Le acabo de decir que hay muchos árabes que viven en Israel. Es impensable, del todo, que un judío viva en un país árabe. La sola idea mueve a risa. Aunque el judío en cuestión sea pro árabe. Que los hay y muchos. En Israel hay a cada rato manifestaciones pro Palestina. Pensar en el recíproco provoca ya no risa, sino hilaridad incontenible. Cuando no lágrimas.
Soy ferviente partidario de la libertad y la independencia del pueblo palestino. Que ni qué. Pero no voy a dejar de creer que los judíos tienen el mismo derecho a defender la tierra que consideran suya. Y que como tal han trabajado. La tierra es de quien la trabaja, dijo un ranchero cercano a mi corazón. Y la arena también. Y un territorio rodeado de enemigos enrabiados no es, créame, una situación fácil.
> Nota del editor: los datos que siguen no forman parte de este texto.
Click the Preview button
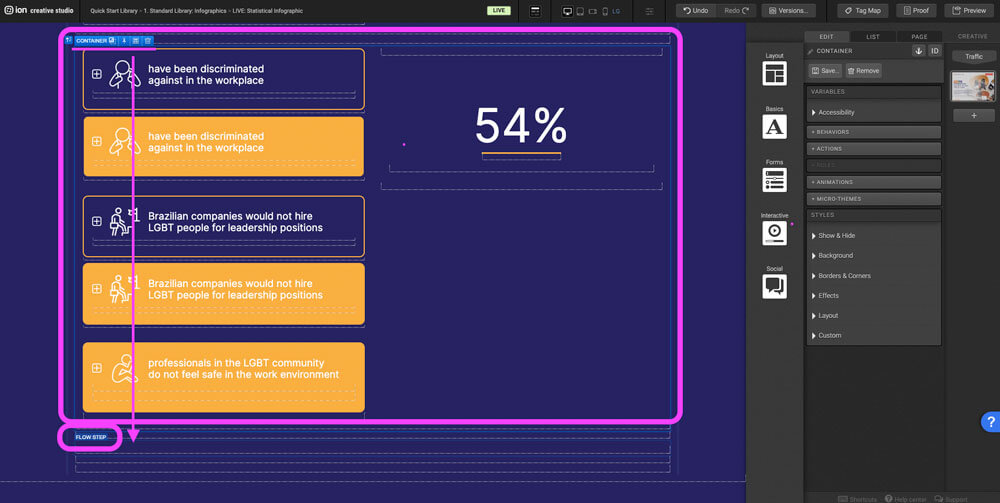(x=968, y=11)
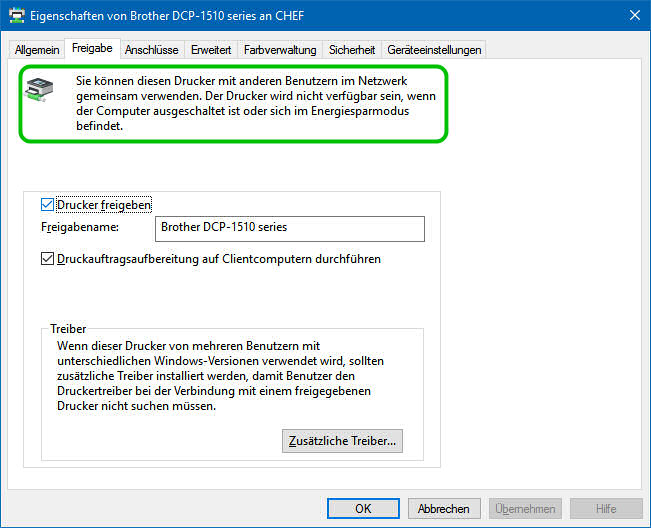This screenshot has height=528, width=651.
Task: Click the printer icon in the title bar
Action: pos(16,15)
Pa’ acabarla de amolar, por ahí están también los cristianos, los entrañables maronitas del Líbano y los coptos de Egipto, nomás mirando. A ver a qué hora les toca. Les vuelve a tocar. En fin. Ese nudo, a pesar de lo que dice la topología, no tiene solución. No es que no haya a quién irle. Es que le va uno a todos. Si es la guerra de los dioses, que la resuelvan los dioses. Pero, por lo visto, no quieren. Les gusta, a los tres, la sangre.